== Task objective ==
Starting at the line that holds "Open the イベントモード dropdown arrow" and stopping at the line that holds "Task: Apply the Goldfarben filter", restate the records below word for word, with both of those lines included.

== Data extract ==
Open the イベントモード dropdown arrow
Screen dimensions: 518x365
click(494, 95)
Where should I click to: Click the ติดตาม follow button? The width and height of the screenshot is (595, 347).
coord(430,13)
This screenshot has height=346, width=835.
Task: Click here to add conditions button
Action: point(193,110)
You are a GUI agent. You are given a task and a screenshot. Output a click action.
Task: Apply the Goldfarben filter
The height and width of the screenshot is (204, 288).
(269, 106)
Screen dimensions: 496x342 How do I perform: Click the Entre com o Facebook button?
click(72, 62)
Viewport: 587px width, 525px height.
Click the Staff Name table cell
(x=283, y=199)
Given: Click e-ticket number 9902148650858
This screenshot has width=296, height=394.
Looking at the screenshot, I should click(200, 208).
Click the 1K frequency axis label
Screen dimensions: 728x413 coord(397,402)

---

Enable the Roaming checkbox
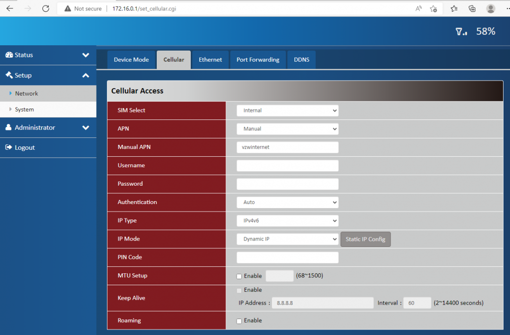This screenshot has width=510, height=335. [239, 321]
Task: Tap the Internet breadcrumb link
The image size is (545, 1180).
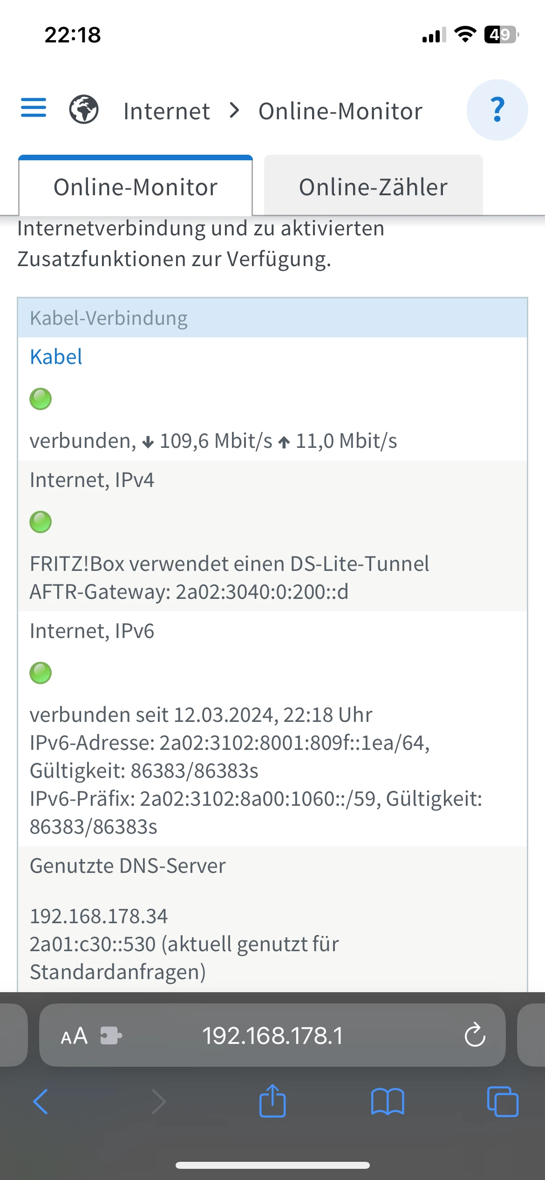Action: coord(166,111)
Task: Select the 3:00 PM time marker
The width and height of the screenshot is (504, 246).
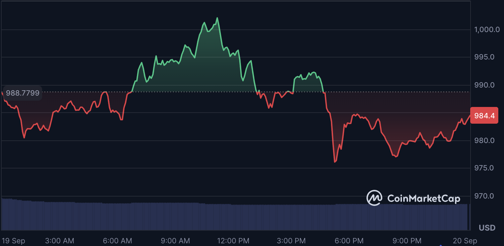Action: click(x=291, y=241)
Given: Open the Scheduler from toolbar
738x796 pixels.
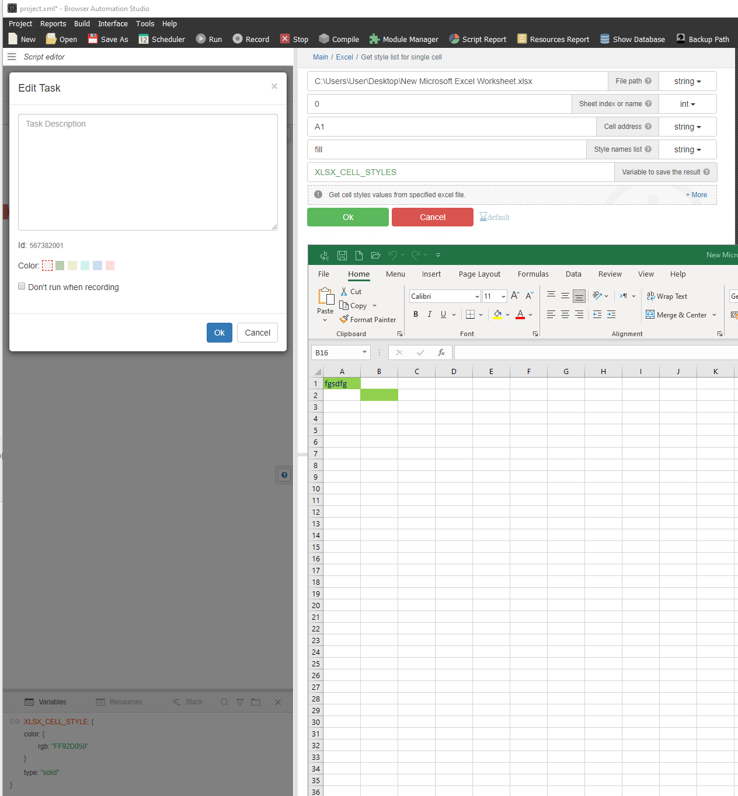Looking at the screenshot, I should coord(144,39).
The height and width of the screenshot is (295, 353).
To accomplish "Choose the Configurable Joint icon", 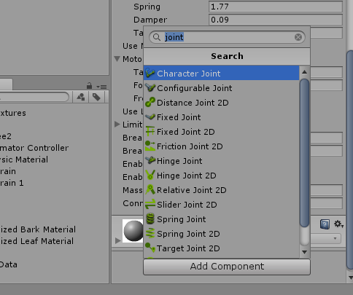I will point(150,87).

==

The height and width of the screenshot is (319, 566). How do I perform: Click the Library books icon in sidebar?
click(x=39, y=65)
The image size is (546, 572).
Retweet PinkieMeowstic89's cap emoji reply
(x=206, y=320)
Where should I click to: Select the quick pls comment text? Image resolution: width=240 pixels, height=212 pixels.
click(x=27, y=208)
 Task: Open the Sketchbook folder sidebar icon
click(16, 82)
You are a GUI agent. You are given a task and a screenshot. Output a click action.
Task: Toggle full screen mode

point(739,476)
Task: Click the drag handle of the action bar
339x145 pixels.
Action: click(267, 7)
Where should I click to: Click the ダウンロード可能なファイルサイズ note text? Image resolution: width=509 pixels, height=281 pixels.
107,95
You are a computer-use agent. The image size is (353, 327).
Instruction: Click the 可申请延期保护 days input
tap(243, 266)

== Result of the task ==
Open the イベントモード dropdown arrow
Screen dimensions: 518x365
click(494, 95)
Where should I click to: Click the ติดตาม follow button? The width and height of the screenshot is (595, 347).
coord(430,13)
This screenshot has height=346, width=835.
Task: Click here to add conditions button
Action: point(193,110)
You are a GUI agent. You are given a task and a screenshot. Output a click action.
Task: Apply the Goldfarben filter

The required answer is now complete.